Improvvisamente alle 15,45 locali, tutte le comunicazioni tra l'Argentina e l'estero sono state tagliate. Un'ora dopo un comunicato ufficiale annunciava che «il Presidente Peron rivolgeva per radio un proclama alla Nazione e che la calma regna in tutto il Paese».

I Capi peronisti scomunicati

CITTÀ DEL VATICANO, 16. — La Congregazione Concistoriale  pubblica oggi la seguente dichiarazione: «Poiché in questi ultimi tempi nella Repubblica Argentina sono stati conculcati in vario modo i diritti della Chiesa ed è stata usata violenza contro persone ecclesiastiche, ultimamente, poi, alcuni non solo hanno osato porre le mani sulla persona dell'eccellentissimo P.D. Emanuele Tato, Vescovo titolare di Aulon, Ausiliare e Vicario Generale dell'Archidiocesi di Buenos Aires, ma gli hanno impedito l'esercizio della sua giurisdizione e l'hanno espulso dal territorio argentino, la Sacra Congregazione concistoriale dichiara ed ammonisce che tutti coloro che hanno compiuto tali delitti sia i mandanti di ogni genere e grado, sia i complici necessari, sia coloro che indussero al compimento di essi che non sarebbero stati commessi senza la loro partecipazione, sono incorsi nella scomunica «latae sententiae», riservata in modo speciale alla Santa Sede a norma dei Canoni 2343 paragrafo 3, 2334 n. 2, 2209 paragrafi 1, 2 e 3 codice diritto canonico ed hanno contratto le altre pene secondo i rispettivi delitti a norma dei Sacri Canoni. Dato a Roma presso la Sede detta Congregazione Concistoriale 16 giugno 1955».

Questa «dichiarazione» non è un documento di scomunica, ma l'ufficiale constatazione di un fatto che si è prodotto da sé.  I tre articoli del codice di diritto canonico citati nella dichiarazione contemplano appunto casi come quelli avvenuti in Argentina.

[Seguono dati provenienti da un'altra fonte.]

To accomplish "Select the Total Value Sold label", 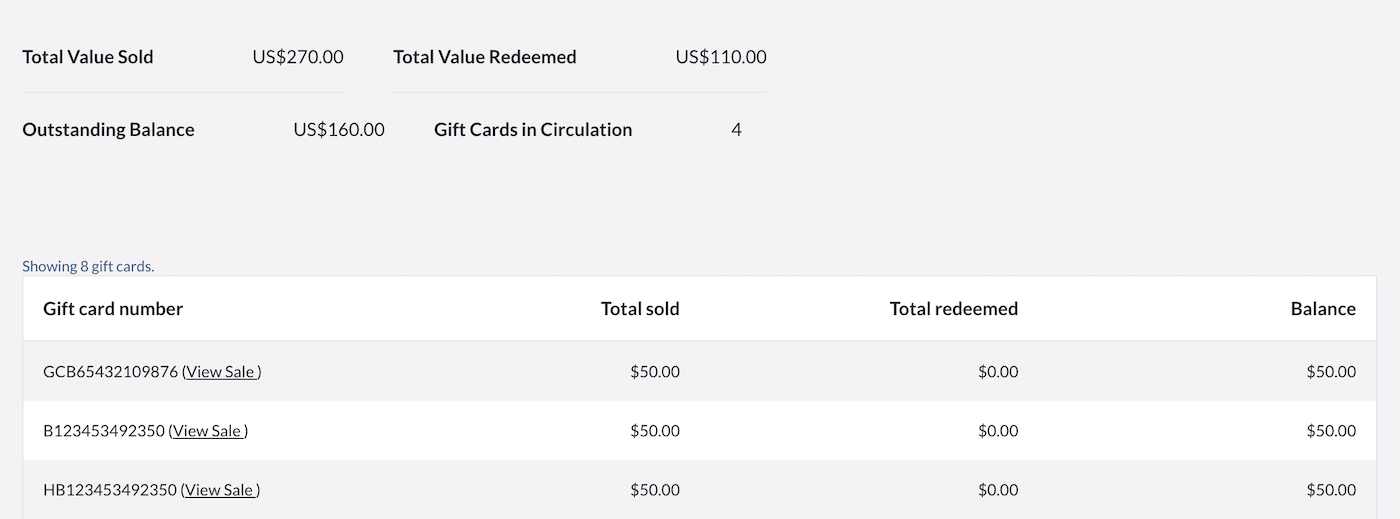I will click(x=88, y=57).
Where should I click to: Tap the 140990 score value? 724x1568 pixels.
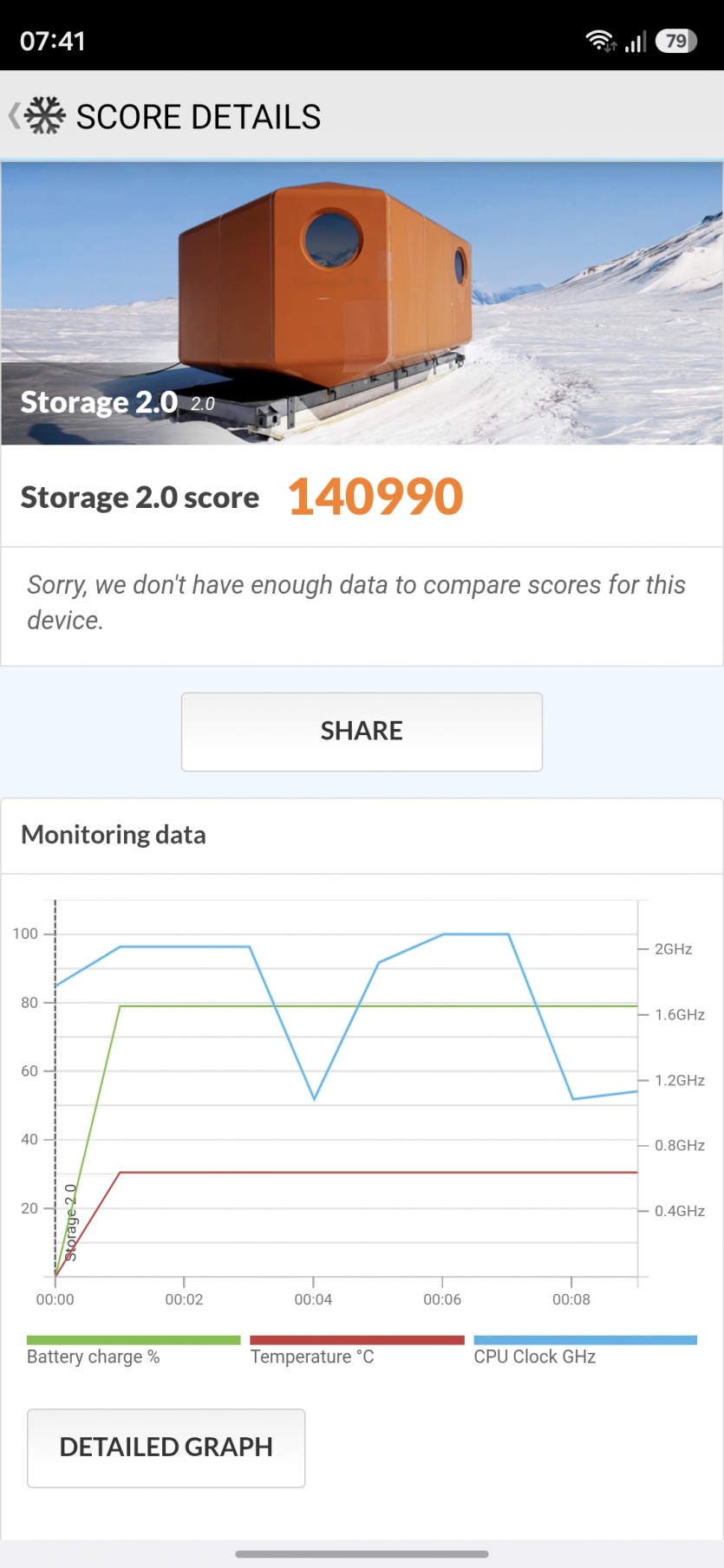pos(375,497)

Il 2343 dichiara che incorrono di diritto nella scomunica maggiore riservata in modo speciale alla Santa Sede, coloro i quali si impadroniscono della persona di Patriarchi, Arcivescovi, Vescovi, anche se titolari (come è mons. Tato); il 2334 dice che incorrono di diritto nella stessa scomunica coloro i quali impediscono direttamente o indirettamente lo esercizio della giurisdizione ecclesiastica sia in Foro interno che in Foro esterno, servendosi di qualunque potestà laicale; infine, il canone 2209 dice che di tale scomunica sono colpiti non soltanto il mandante principale e gli altri mandanti, ma anche tutti coloro che sono complici necessari nella consumazione dei suddetti delitti.